E quando “viu” a seção feminina
O 2 de outubro de 1928 e o 14 de fevereiro de 1930 são duas datas chave na cronologia do Opus Dei: a primeira, em que são Josemaría Escrivá “viu” a Obra; a segunda, em que teria compreendido que devia abrir-se também às mulheres. Ambas, segundo o seu próprio testemunho, foram “visões intelectuais” recebidas durante a oração. Mas há uma pergunta que, curiosamente, não tem resposta clara nas biografias oficiais: quem era então o seu diretor espiritual?
Um silêncio eloquente
Segundo os dados mais antigos, Escrivá conheceu —e começou a sua direção— com o jesuíta padre Valentín Sánchez Ruiz apenas no verão de 1930. Na Catalina 73, escrita a 26 de julho desse ano, o próprio Escrivá anota: “No domingo, dia 6 de julho, entreguei ao P. Sánchez estas folhas… Na segunda-feira, 21 do mesmo mês, devolveu-me as notas e comprometeu-se a ser o nosso diretor.
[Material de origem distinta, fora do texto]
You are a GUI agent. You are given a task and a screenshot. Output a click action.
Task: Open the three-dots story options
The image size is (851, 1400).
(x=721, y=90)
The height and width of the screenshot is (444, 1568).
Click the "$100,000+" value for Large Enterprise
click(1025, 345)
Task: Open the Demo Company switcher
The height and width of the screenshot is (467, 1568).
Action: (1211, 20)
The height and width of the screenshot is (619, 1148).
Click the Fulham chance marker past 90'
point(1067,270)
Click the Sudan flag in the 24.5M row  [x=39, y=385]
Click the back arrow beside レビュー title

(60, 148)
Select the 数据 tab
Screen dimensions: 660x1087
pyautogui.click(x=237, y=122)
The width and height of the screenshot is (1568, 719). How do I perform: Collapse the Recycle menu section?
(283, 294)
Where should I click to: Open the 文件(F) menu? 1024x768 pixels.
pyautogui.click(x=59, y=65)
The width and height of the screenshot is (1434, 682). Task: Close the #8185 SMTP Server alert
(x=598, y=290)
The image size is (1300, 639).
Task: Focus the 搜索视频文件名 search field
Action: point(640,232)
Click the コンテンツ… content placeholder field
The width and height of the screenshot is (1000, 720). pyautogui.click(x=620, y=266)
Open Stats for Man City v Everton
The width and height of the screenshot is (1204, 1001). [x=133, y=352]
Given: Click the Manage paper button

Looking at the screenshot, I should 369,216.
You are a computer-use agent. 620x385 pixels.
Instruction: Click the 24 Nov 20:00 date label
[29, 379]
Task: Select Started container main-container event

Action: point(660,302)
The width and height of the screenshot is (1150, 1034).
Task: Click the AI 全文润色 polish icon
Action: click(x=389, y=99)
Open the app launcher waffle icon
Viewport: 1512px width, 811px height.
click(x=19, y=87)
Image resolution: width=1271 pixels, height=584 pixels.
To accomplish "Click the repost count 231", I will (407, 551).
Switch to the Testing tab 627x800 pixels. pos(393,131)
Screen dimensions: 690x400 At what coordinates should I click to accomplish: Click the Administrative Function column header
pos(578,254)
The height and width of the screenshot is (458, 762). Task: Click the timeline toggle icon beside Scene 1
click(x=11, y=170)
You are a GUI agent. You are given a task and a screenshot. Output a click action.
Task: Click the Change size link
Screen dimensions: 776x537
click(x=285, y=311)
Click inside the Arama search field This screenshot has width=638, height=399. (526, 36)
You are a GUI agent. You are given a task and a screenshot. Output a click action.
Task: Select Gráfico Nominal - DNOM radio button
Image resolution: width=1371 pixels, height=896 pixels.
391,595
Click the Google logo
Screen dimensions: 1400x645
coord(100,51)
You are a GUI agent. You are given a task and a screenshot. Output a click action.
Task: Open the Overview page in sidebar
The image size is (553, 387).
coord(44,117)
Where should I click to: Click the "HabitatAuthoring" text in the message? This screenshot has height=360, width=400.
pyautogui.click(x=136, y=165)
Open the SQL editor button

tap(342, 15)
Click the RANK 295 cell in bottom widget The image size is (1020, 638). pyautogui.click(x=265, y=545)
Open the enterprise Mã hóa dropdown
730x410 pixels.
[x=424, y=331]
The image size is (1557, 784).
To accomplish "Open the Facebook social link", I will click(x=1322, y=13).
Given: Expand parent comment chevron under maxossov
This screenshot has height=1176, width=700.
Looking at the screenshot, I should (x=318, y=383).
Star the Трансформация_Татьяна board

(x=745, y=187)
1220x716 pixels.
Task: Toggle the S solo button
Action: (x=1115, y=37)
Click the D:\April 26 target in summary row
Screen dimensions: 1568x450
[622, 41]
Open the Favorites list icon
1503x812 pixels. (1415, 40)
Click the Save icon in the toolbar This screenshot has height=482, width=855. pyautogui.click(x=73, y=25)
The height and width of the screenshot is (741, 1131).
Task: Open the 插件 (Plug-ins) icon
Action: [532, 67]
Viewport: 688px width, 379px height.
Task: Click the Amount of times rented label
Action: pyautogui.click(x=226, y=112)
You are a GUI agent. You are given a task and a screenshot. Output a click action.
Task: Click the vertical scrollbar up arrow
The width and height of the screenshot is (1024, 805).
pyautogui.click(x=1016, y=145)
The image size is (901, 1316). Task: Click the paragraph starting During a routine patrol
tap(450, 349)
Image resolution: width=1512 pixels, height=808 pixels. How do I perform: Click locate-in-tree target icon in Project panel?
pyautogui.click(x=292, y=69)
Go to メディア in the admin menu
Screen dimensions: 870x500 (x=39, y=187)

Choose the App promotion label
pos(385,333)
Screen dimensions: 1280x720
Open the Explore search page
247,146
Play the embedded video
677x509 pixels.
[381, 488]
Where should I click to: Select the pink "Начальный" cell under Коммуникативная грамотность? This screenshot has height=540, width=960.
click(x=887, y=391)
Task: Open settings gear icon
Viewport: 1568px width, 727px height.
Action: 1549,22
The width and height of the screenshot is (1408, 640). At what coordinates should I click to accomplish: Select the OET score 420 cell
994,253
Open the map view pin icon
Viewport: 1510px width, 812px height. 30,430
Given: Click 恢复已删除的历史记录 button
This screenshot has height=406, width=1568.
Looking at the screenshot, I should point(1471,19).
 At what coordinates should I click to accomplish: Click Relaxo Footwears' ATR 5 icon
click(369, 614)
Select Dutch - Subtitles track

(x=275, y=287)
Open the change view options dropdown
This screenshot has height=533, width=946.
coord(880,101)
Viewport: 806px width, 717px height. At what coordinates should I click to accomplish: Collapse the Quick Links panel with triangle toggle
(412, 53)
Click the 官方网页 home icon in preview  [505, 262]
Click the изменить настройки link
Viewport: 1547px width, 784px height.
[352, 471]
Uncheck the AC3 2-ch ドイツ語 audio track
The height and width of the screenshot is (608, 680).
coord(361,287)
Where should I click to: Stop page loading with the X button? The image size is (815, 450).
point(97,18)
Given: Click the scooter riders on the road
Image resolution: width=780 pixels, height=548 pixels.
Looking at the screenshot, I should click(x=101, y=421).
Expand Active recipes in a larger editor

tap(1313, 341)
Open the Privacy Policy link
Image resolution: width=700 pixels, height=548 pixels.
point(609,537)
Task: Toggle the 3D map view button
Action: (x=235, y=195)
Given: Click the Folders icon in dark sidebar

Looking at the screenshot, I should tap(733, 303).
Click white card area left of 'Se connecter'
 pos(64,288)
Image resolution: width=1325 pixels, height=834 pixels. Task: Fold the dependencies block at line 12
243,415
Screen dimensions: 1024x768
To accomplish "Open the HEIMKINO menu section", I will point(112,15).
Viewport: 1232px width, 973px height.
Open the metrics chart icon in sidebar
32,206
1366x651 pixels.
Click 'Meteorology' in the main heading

Laus Deo”. Ou seja, a relação começou depois da fundação da seção feminina, não antes”.
Isso deixa um vazio notável: a quem recorreu Escrivá —se é que recorreu a alguém— após as experiências de 1928 e 1930? Na literatura hagiográfica, os fundadores costumam apresentar-se sob direção espiritual firme. Neste caso, o relato omite completamente esse acompanhamento no período que vai de outubro de 1928 a julho de 1930, precisamente o intervalo das duas supostas “visões”.
O “padre X”
O autor Jaume García Moles, que estudou o assunto em profundidade, propõe uma hipótese documentada: durante esse período, Escrivá teria sido dirigido por outro sacerdote, dom Manuel González García, então bispo de Málaga. No seu estudo, apoia-se em vários indícios: a carta a Isidoro Zorzano de 3 de março de 1931 —onde Escrivá lhe diz que recorra ao bispo de Málaga e que lhe fale “de tudo”, porque “está mais louco que nós”—, assim como o testemunho de que Escrivá visitava com frequência a casa de Blanca de Navarra, onde dom Manuel atendia a sacerdotes.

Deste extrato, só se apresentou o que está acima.